# TASK PROMPT:
Say how many lines in the following entries include "Collapse", and add nothing else.

:: PROVIDED INFORMATION ::

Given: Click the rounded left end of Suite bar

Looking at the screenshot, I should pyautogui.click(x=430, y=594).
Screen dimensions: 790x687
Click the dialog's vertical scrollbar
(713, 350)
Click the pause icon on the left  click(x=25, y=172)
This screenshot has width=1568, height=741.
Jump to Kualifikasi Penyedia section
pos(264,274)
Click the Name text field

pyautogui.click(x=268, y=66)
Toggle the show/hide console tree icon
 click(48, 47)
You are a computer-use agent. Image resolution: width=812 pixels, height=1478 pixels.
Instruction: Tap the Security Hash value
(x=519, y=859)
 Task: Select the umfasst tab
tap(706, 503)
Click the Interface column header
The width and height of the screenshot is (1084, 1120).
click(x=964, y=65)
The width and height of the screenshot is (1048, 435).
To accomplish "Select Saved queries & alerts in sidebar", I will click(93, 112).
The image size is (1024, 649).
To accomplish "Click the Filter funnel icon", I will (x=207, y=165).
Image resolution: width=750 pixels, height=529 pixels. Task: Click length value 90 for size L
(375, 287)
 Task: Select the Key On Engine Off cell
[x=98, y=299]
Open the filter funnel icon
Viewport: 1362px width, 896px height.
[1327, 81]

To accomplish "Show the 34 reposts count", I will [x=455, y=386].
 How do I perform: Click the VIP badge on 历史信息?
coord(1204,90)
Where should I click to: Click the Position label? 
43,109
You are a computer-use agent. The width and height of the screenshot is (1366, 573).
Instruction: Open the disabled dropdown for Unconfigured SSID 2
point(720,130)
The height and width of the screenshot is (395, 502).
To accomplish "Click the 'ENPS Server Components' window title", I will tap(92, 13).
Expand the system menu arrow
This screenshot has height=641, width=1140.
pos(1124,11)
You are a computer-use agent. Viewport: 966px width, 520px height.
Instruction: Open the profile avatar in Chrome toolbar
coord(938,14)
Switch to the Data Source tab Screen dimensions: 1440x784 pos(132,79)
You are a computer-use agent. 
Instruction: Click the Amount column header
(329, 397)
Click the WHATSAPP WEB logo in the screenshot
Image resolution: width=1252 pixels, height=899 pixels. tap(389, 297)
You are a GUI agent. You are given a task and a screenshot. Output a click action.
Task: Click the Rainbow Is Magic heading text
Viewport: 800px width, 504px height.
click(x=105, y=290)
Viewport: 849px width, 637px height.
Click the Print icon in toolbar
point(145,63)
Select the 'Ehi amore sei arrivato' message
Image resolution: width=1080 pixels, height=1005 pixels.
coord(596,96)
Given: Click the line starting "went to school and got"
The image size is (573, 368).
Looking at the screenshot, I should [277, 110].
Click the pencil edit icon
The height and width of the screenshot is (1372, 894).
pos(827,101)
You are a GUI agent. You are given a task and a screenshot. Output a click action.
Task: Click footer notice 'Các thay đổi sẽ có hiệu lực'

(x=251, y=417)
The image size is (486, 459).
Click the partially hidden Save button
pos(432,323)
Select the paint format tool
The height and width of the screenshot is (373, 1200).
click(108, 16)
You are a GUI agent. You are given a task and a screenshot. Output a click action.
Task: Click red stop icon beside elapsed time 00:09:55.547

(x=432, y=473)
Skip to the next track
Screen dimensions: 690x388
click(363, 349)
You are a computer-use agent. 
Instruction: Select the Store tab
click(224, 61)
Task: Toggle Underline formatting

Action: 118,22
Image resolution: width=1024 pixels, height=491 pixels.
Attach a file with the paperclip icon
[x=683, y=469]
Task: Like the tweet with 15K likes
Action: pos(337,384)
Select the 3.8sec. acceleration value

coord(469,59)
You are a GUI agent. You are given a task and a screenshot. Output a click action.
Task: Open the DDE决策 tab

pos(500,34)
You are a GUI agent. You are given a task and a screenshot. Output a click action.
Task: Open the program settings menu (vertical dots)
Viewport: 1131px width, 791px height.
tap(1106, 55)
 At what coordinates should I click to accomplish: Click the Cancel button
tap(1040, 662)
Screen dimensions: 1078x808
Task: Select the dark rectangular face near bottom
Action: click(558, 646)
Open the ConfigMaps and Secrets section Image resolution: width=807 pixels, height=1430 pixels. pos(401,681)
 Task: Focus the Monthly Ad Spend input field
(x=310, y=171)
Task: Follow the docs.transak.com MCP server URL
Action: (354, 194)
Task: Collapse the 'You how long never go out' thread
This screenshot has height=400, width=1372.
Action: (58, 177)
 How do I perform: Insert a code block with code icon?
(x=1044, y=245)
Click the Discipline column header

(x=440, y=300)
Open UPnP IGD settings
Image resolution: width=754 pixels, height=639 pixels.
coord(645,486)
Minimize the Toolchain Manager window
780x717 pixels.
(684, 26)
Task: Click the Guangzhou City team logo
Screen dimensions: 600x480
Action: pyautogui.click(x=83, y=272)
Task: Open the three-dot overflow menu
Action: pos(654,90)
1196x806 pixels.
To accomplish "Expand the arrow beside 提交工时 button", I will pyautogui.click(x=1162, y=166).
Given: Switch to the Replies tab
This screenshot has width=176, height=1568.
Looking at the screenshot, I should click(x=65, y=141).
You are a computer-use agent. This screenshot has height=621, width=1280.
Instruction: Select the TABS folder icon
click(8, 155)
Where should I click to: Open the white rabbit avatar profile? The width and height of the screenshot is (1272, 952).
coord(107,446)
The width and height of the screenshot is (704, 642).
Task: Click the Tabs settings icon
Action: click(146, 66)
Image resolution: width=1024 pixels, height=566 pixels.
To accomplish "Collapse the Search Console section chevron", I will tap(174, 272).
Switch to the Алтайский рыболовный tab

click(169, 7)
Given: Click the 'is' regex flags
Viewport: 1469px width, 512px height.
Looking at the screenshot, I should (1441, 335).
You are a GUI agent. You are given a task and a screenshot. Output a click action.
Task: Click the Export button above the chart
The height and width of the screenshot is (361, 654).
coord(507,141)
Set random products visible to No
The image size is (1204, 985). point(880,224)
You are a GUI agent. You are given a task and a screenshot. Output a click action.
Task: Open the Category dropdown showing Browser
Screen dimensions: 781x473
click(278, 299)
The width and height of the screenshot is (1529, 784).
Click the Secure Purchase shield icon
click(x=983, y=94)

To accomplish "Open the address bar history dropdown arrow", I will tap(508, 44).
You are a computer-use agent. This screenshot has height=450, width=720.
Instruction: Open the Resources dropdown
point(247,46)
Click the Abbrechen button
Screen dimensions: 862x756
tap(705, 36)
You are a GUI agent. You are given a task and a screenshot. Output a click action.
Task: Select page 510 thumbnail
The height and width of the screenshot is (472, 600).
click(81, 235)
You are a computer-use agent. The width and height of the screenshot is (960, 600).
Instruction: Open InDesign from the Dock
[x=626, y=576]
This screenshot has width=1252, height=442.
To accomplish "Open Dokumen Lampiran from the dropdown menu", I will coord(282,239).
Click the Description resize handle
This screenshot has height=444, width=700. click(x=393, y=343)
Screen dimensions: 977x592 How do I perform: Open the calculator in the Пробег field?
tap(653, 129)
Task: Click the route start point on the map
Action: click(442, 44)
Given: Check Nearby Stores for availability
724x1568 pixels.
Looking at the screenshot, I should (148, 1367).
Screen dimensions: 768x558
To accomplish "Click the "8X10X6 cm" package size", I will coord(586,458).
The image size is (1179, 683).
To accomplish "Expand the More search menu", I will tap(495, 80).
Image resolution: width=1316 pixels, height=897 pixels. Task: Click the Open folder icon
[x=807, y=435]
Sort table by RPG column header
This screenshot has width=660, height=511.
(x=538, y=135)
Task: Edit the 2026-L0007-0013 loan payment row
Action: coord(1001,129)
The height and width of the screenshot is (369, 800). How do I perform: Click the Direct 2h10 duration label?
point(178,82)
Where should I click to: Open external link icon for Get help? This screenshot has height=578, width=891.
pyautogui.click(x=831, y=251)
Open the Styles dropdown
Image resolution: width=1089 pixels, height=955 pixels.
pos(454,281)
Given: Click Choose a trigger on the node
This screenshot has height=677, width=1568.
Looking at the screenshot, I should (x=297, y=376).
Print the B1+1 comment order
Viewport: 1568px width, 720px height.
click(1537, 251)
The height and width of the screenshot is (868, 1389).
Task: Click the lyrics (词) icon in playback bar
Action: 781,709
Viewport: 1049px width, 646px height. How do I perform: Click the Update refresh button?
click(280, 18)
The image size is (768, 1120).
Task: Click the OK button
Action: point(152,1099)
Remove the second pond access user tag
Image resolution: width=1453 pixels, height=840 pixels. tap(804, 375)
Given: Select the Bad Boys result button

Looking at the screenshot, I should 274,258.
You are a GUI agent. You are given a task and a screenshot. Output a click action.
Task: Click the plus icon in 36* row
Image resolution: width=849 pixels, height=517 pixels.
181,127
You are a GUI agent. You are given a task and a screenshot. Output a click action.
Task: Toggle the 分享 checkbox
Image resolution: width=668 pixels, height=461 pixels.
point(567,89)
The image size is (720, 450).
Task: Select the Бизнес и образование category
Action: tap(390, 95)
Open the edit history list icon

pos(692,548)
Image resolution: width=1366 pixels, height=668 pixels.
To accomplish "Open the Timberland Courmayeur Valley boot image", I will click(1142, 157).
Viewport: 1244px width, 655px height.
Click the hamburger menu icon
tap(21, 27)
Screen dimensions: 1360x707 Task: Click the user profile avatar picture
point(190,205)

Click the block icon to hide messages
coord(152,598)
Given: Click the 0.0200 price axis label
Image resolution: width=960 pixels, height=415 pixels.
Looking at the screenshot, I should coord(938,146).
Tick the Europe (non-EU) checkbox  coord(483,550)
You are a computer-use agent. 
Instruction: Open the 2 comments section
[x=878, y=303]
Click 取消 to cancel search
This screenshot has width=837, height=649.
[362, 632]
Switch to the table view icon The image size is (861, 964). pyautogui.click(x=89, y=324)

:::

# ANSWER SPACE:
2